SLR - August 2022 - Suzie Martikyan
Reference: Liu IH, Wu B, Krepkiy V, Ferraresi R, Reyzelman AM, Hiramoto JS, Schneider PA, Conte MS, Vartanian SM. Pedal arterial calcification score is associated with the risk of major amputation in chronic limb-threatening ischemia. J Vasc Surg. 2022 Jan;75(1):270-278.e3. doi: 10.1016/j.jvs.2021.07.235. Epub 2021 Sep 3. PMID: 34481900.Level of Evidence: Level of Evidence: III.
Scientific Literature Review
Reviewed By: Suzie Martikyan
Residency Program: DVA Puget Sound Health Care System
Podiatric Relevance: Critical limb threatening ischemia (CLTI) is one of the common manifestations of peripheral arterial disease (PAD) encountered in podiatric medicine. The ankle brachial index is not as reliable of a predictor of wound healing in patients with arterial calcification compared to those without. Thus, the need exists for a standardized tool that can better estimate the true severity of disease and limb threat in these patients. The authors hypothesized that the medial arterial calcification (MAC) score, a score obtained by calculating the length of “tram-track” calcification on plain foot radiographs, is a simple metric that can describe the burden of this disease.
Methods: A single-institution, retrospective cohort study was performed of 250 patients who had undergone infrainguinal revascularization, open or endovascular, for CLTI and had plain foot radiographs for a MAC score to be obtained. Each patient was assigned a score of 0-5 with scoring as follows: one point each was assigned for calcification of >2 centimeters in the dorsalis pedis, plantar, and metatarsal arteries, and >1 centimeter in the hallux and non-hallux digital arteries. The primary endpoint was major amputation, defined as above the ankle joint, after revascularization.

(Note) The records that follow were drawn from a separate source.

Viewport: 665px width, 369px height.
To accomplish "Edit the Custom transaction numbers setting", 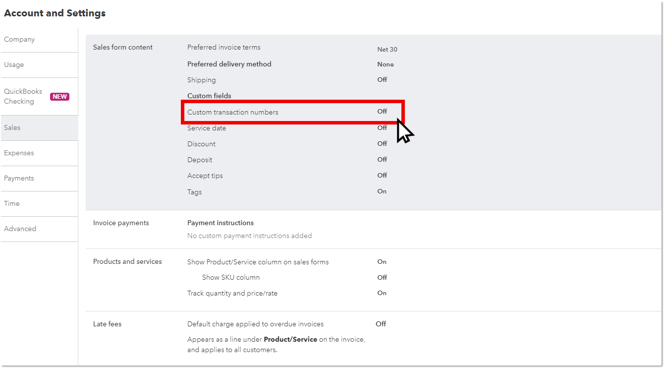I will point(233,113).
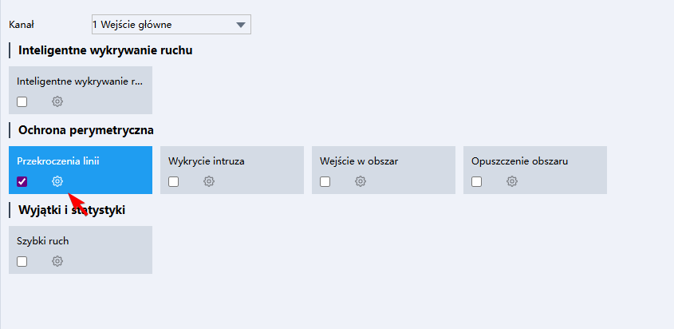Open Opuszczenie obszaru settings gear
Screen dimensions: 674x329
512,181
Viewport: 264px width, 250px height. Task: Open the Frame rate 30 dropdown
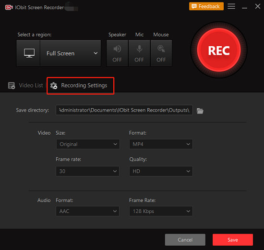(87, 171)
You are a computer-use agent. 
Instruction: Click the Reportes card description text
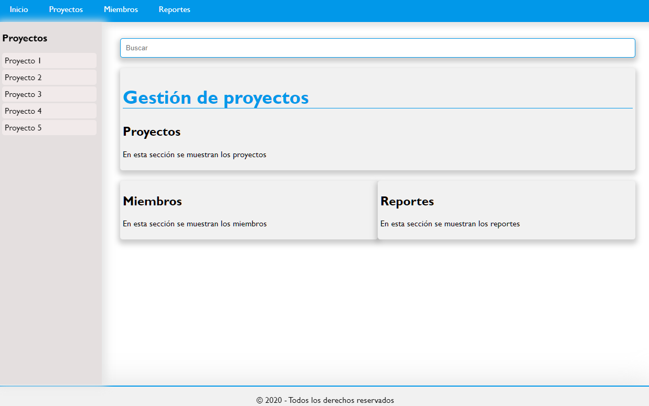click(450, 224)
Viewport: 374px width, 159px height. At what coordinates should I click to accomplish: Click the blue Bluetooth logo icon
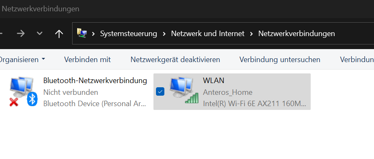(32, 99)
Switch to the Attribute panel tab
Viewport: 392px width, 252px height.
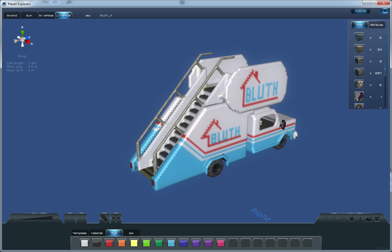point(376,25)
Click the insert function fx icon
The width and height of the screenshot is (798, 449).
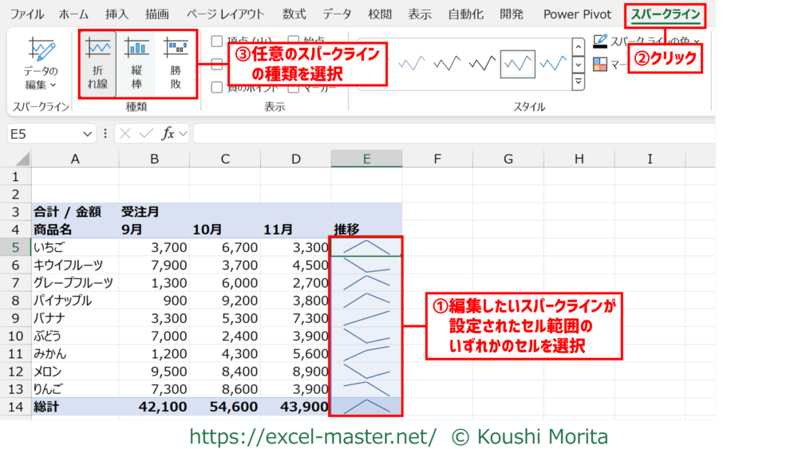click(x=168, y=134)
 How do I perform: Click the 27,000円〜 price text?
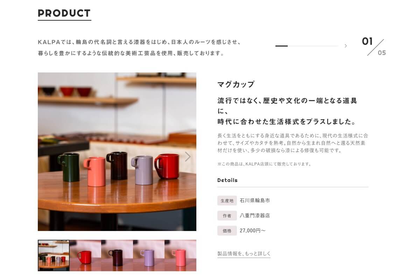point(253,231)
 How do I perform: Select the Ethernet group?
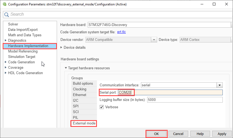pos(80,95)
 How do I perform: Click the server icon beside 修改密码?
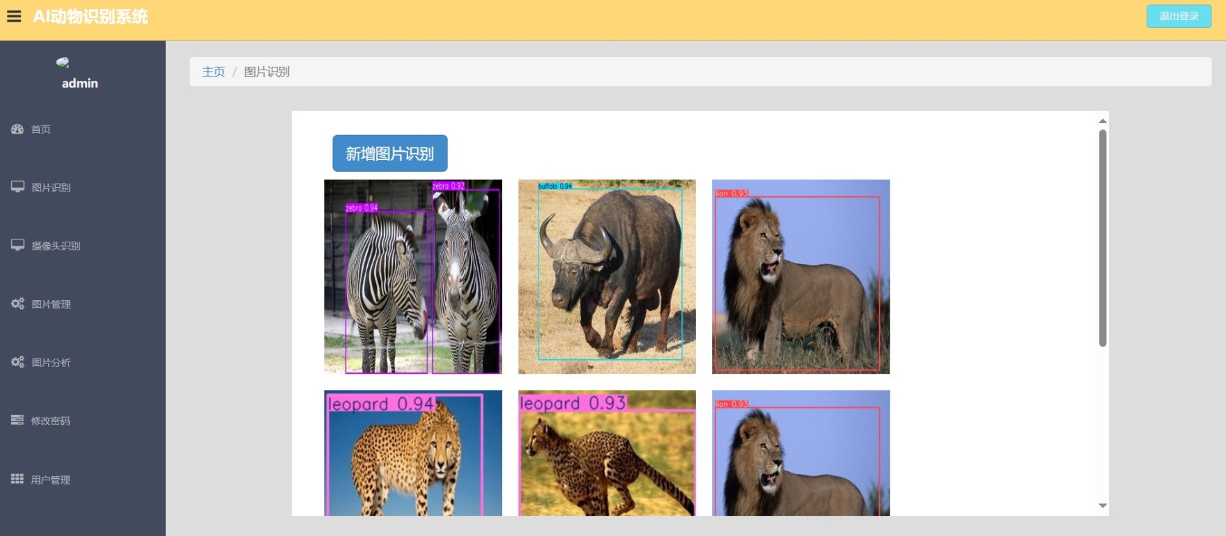17,420
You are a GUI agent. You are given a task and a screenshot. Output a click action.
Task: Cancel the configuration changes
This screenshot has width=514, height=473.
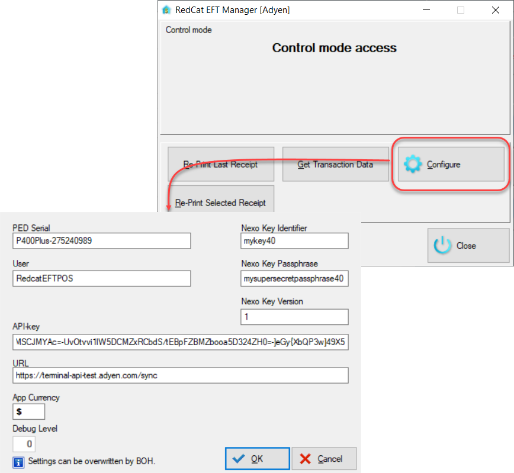(325, 458)
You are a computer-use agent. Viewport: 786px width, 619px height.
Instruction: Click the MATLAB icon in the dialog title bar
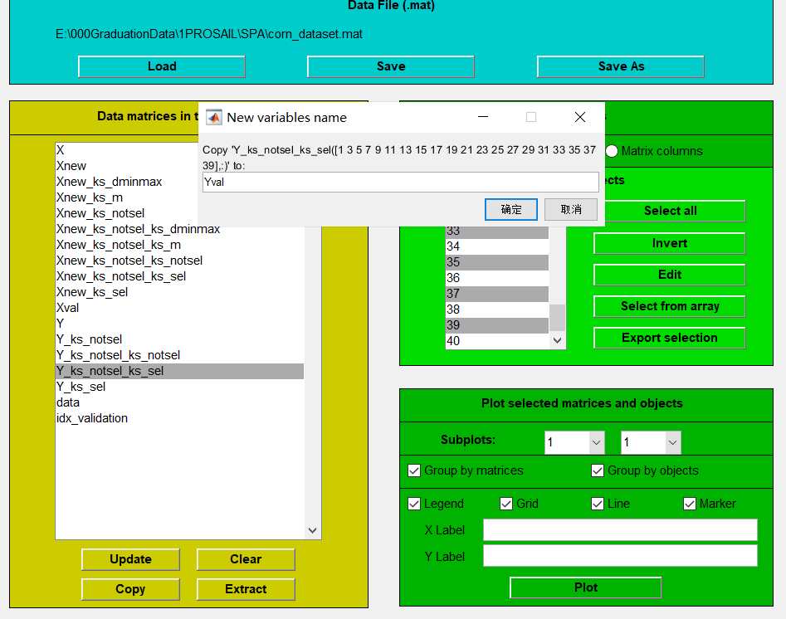pos(214,117)
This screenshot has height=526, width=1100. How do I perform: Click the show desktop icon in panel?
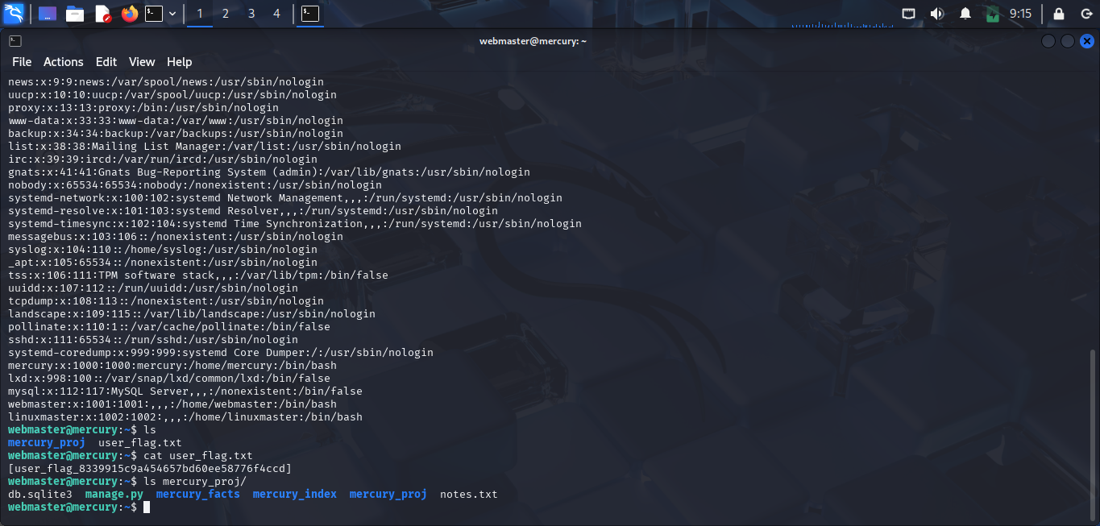click(x=48, y=14)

Results: The MAC score was trichotomized to create a simple and practical tool with a mild MAC score being 0-1, moderate being 2-4, and severe being 5. The MAC score was 0 in 36%, 1 in 5.2 percent, 2 in 8.4 percent, 3 in 14 percent, 4 in 14 percent, and 5 in 21 percent. A major amputation occurred in 49 of 250 patients (20 percent). A higher MAC score was significantly associated with the risk of major amputation (P < .0001). Variables that were independently associated with a higher MAC score were male sex, diabetes, end-stage renal disease, and the global limb anatomic staging system (GLASS) pedal score.
Conclusions: Peripheral arterial disease is a major cause of morbidity in the podiatric patient population, with medial arterial calcification being the most common arteriosclerotic disease process in patients with peripheral arterial disease who require major amputation. Having a prognostic indicator of disease can guide immediate vascular intervention and patient counseling. The MAC score is a marker of small-vessel disease distribution and relies on the pathophysiologic process of the disease rather than its fluctuating clinical manifestations. The results of this study show that the MAC score is a practical tool that can be derived from plain foot radiographs and is an independent predictor of major limb amputation in patients with critical limb threatening ischemia.